- The Washington Times - Monday, January 6, 2003

LOS ANGELES, Jan. 6 (UPI) — Santa Ana winds gusting above 60 mph in many parts of Southern California on Monday knocked out power and toppled dozens of trees, including a towering eucalyptus that killed a woman walking her dog in San Diego's historic Old Town area.

The National Weather Service warned late in the day that the winter winds howling off the deserts — sometimes nicknamed the "Devil Winds" — would continue to blow through the night and into Tuesday.

"Travel will be extremely dangerous," the National Weather Service intoned in a wind warning posted for much of inland Southern California. "Downed trees and power lines have been reported today as well as traffic signals and signs that have been blown down. Visibility will also be near zero in some areas due to blowing dust and sand."

The winds were strong enough to cause a mature eucalyptus tree estimated at nearly 100 feet tall to fall over Monday morning in the Old Town area of San Diego, a popular tourist destination. Several visitors were able to scramble clear of the falling tree; however, one woman was trapped under the branches and died a short time later at a nearby hospital.

The winds had been blamed for the death of a motorist in neighboring Riverside County whose windshield was shattered Sunday night by wind-blown debris.

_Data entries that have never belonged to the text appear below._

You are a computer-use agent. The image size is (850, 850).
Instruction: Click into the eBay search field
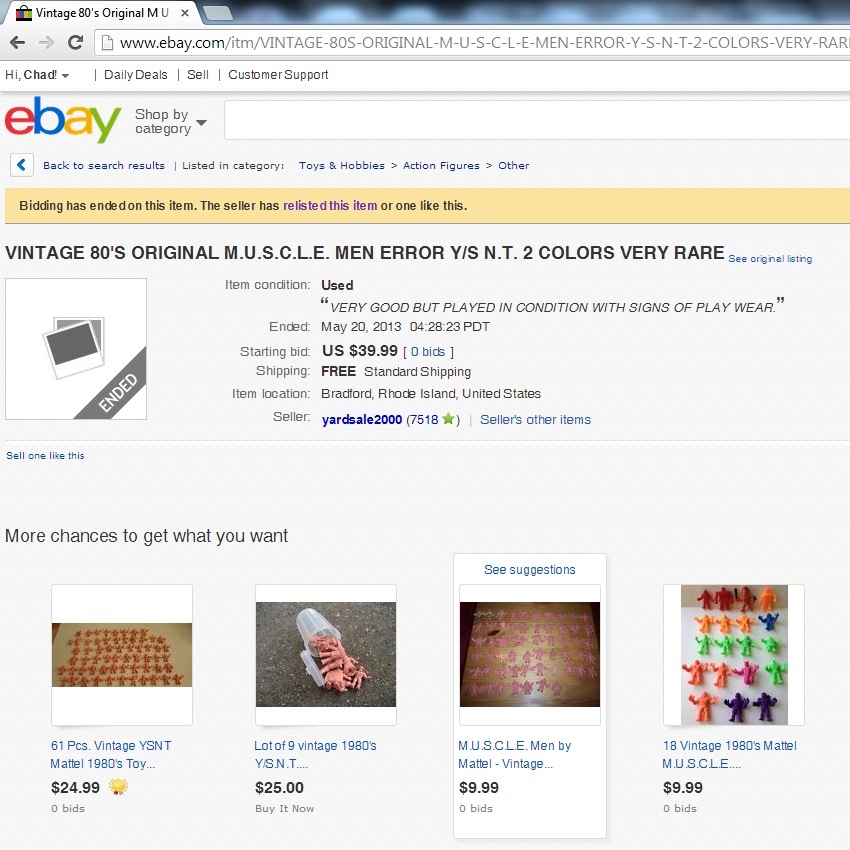click(537, 120)
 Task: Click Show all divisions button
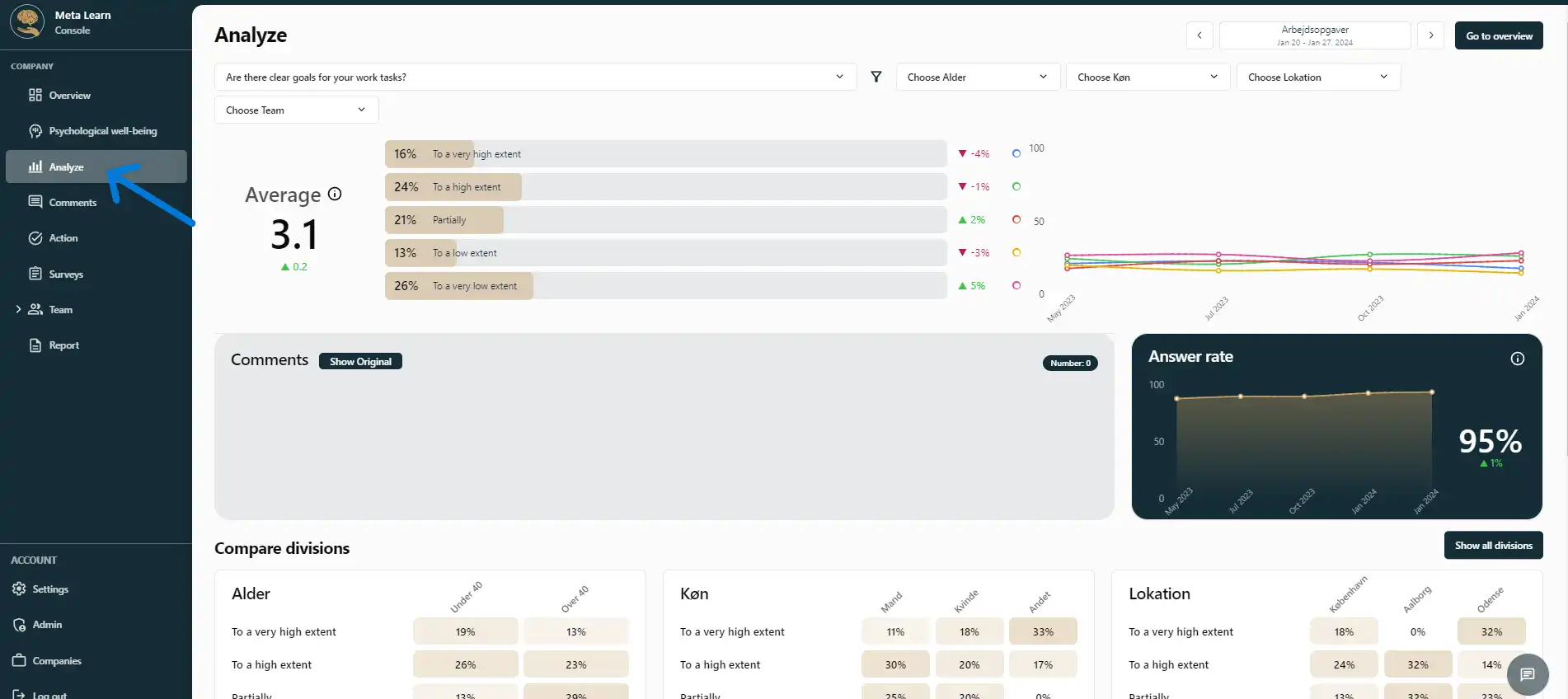pos(1493,545)
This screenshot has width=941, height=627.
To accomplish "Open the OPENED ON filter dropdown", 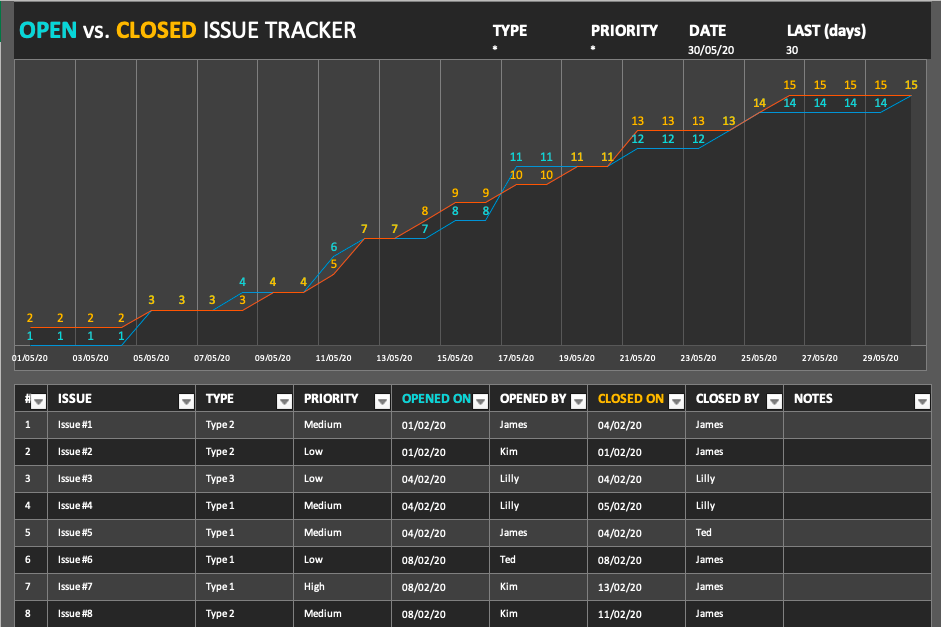I will (x=479, y=401).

Southern California Edison said around 250,000 customers in its sprawling service area were without power at some point Sunday night and Monday.

The winds also raised the fire danger in the region. Fire forced evacuations near Norco while a blaze in the Malibu canyons area grew from around 100 acres to 600 acres in about an hour Monday afternoon.

"It started out as a small spot fire caused by a downed power line that has resulted in a 600-acre beast," a spokesman said.